Task brief —
Word for word, reproduce the data that follows.

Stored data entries
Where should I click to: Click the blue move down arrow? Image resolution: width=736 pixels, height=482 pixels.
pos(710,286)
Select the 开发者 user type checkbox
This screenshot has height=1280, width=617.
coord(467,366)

Exercise output —
Where should I click to: Click the blue move down arrow? Image resolution: width=736 pixels, height=482 pixels.
pos(710,286)
Select the 开发者 user type checkbox
This screenshot has height=1280, width=617.
coord(467,366)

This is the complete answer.